### What needs to be done:
Write out each record again exactly as it stands.

### Data items:
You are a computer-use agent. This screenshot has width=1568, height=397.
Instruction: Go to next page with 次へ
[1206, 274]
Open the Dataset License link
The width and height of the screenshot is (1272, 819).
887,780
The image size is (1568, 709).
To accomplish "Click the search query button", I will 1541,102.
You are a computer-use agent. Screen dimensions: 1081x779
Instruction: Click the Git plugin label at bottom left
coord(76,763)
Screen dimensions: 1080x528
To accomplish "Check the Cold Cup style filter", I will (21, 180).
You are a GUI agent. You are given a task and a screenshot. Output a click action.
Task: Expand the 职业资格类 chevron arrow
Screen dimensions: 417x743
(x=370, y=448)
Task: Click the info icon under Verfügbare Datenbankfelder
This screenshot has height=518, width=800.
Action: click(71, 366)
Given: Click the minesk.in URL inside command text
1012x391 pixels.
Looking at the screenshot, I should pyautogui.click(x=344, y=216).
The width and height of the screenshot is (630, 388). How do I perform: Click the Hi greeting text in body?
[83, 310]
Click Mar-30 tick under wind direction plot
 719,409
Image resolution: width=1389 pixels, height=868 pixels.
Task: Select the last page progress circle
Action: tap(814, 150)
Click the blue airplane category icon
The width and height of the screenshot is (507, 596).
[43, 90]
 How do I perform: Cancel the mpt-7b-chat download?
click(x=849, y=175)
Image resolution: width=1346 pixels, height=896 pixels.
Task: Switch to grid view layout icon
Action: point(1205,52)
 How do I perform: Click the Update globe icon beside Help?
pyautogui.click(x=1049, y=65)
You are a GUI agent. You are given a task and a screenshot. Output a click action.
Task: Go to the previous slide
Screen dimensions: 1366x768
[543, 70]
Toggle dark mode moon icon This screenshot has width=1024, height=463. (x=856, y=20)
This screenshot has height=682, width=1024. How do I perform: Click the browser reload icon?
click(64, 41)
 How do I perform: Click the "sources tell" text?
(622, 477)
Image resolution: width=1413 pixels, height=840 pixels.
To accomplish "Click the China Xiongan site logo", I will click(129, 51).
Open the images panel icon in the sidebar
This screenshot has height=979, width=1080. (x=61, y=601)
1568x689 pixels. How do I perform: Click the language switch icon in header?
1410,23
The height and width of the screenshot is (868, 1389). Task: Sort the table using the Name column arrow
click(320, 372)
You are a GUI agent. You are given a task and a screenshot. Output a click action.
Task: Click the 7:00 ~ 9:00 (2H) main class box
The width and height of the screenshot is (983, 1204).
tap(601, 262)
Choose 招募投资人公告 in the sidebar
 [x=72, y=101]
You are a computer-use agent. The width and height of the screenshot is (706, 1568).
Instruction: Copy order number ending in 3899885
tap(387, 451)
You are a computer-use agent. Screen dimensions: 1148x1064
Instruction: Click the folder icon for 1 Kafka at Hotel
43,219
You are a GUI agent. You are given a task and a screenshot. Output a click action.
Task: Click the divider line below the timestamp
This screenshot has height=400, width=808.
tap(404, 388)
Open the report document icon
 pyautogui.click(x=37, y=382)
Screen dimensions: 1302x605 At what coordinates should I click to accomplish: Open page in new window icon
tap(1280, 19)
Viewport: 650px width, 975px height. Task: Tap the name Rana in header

### Worked solution:
You are a computer-use agent. This screenshot has width=1568, height=397.
Instruction: Go to next page with 次へ
[1206, 274]
Open the Dataset License link
The width and height of the screenshot is (1272, 819).
887,780
The image size is (1568, 709).
To accomplish "Click the search query button", I will 1541,102.
You are a computer-use agent. Screen dimensions: 1081x779
Instruction: Click the Git plugin label at bottom left
coord(76,763)
Screen dimensions: 1080x528
To accomplish "Check the Cold Cup style filter", I will (21, 180).
You are a GUI agent. You are given a task and a screenshot. Output a click action.
Task: Expand the 职业资格类 chevron arrow
Screen dimensions: 417x743
(x=370, y=448)
Task: Click the info icon under Verfügbare Datenbankfelder
This screenshot has height=518, width=800.
Action: click(71, 366)
Given: Click the minesk.in URL inside command text
1012x391 pixels.
Looking at the screenshot, I should pyautogui.click(x=344, y=216).
The width and height of the screenshot is (630, 388). How do I perform: Click the Hi greeting text in body?
[83, 310]
Click Mar-30 tick under wind direction plot
 719,409
Image resolution: width=1389 pixels, height=868 pixels.
Task: Select the last page progress circle
Action: tap(814, 150)
Click the blue airplane category icon
The width and height of the screenshot is (507, 596).
[43, 90]
 How do I perform: Cancel the mpt-7b-chat download?
click(x=849, y=175)
Image resolution: width=1346 pixels, height=896 pixels.
Task: Switch to grid view layout icon
Action: point(1205,52)
 How do I perform: Click the Update globe icon beside Help?
pyautogui.click(x=1049, y=65)
You are a GUI agent. You are given a task and a screenshot. Output a click action.
Task: Go to the previous slide
Screen dimensions: 1366x768
[543, 70]
Toggle dark mode moon icon This screenshot has width=1024, height=463. (x=856, y=20)
This screenshot has height=682, width=1024. How do I perform: Click the browser reload icon?
click(64, 41)
 How do I perform: Click the "sources tell" text?
(622, 477)
Image resolution: width=1413 pixels, height=840 pixels.
To accomplish "Click the China Xiongan site logo", I will click(129, 51).
Open the images panel icon in the sidebar
This screenshot has height=979, width=1080. (x=61, y=601)
1568x689 pixels. How do I perform: Click the language switch icon in header?
1410,23
The height and width of the screenshot is (868, 1389). Task: Sort the table using the Name column arrow
click(320, 372)
You are a GUI agent. You are given a task and a screenshot. Output a click action.
Task: Click the 7:00 ~ 9:00 (2H) main class box
The width and height of the screenshot is (983, 1204).
tap(601, 262)
Choose 招募投资人公告 in the sidebar
 [x=72, y=101]
You are a computer-use agent. The width and height of the screenshot is (706, 1568).
Instruction: Copy order number ending in 3899885
tap(387, 451)
You are a computer-use agent. Screen dimensions: 1148x1064
Instruction: Click the folder icon for 1 Kafka at Hotel
43,219
You are a GUI agent. You are given a task and a screenshot. Output a click action.
Task: Click the divider line below the timestamp
This screenshot has height=400, width=808.
tap(404, 388)
Open the report document icon
 pyautogui.click(x=37, y=382)
Screen dimensions: 1302x605 At what coordinates should I click to accomplish: Open page in new window icon
tap(1280, 19)
Viewport: 650px width, 975px height. Task: Tap the name Rana in header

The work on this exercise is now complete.